To do: In the entries that follow, how many lines hold the string "computer"? Give only that number.

+ + + +

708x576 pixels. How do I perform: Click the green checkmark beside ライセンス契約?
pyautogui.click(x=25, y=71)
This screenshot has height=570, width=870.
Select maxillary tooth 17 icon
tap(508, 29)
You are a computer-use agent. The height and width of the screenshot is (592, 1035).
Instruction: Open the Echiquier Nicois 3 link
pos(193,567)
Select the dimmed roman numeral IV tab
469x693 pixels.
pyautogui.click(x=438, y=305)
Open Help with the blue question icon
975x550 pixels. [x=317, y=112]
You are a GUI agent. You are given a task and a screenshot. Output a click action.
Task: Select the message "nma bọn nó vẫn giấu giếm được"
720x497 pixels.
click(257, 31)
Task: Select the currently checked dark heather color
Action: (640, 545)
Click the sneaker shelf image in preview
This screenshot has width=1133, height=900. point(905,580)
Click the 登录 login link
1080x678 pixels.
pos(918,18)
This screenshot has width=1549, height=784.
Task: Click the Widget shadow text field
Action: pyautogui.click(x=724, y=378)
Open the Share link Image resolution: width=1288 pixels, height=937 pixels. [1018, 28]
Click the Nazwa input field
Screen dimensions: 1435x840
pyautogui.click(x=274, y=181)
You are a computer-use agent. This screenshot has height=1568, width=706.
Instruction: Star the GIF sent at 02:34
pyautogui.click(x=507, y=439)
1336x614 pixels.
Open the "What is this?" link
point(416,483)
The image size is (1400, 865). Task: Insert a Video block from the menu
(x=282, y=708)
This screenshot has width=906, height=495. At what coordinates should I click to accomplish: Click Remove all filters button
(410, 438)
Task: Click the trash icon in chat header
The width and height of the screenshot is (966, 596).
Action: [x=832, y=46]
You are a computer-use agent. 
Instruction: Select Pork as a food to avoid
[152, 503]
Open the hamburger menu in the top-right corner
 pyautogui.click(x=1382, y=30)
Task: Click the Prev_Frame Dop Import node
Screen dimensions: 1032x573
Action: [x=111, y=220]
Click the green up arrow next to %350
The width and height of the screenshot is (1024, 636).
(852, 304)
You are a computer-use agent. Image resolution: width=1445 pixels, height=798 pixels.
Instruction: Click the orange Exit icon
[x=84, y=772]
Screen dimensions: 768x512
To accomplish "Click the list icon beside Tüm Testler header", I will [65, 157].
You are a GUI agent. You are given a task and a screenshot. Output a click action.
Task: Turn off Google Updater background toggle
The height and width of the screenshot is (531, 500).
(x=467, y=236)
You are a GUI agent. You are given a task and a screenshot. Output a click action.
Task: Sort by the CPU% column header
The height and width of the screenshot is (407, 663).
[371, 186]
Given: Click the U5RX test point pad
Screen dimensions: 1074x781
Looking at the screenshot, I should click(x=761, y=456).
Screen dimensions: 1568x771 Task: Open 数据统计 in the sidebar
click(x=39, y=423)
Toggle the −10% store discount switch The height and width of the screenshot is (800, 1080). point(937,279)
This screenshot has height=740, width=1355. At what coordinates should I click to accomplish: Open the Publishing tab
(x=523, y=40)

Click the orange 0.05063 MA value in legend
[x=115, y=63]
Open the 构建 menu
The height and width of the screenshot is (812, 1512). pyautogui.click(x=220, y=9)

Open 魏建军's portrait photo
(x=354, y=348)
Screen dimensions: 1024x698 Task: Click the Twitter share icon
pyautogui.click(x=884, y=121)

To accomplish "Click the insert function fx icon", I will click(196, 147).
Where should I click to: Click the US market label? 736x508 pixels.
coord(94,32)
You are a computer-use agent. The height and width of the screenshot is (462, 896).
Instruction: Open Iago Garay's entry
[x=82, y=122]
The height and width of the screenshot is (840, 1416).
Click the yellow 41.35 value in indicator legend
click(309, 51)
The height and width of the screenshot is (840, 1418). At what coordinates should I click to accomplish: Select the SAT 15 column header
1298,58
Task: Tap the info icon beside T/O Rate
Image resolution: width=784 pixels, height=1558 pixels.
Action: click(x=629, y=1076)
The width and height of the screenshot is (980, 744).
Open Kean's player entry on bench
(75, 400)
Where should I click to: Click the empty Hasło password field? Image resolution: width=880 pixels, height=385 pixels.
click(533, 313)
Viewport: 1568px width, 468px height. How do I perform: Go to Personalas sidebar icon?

+ + + +

The completed task: 5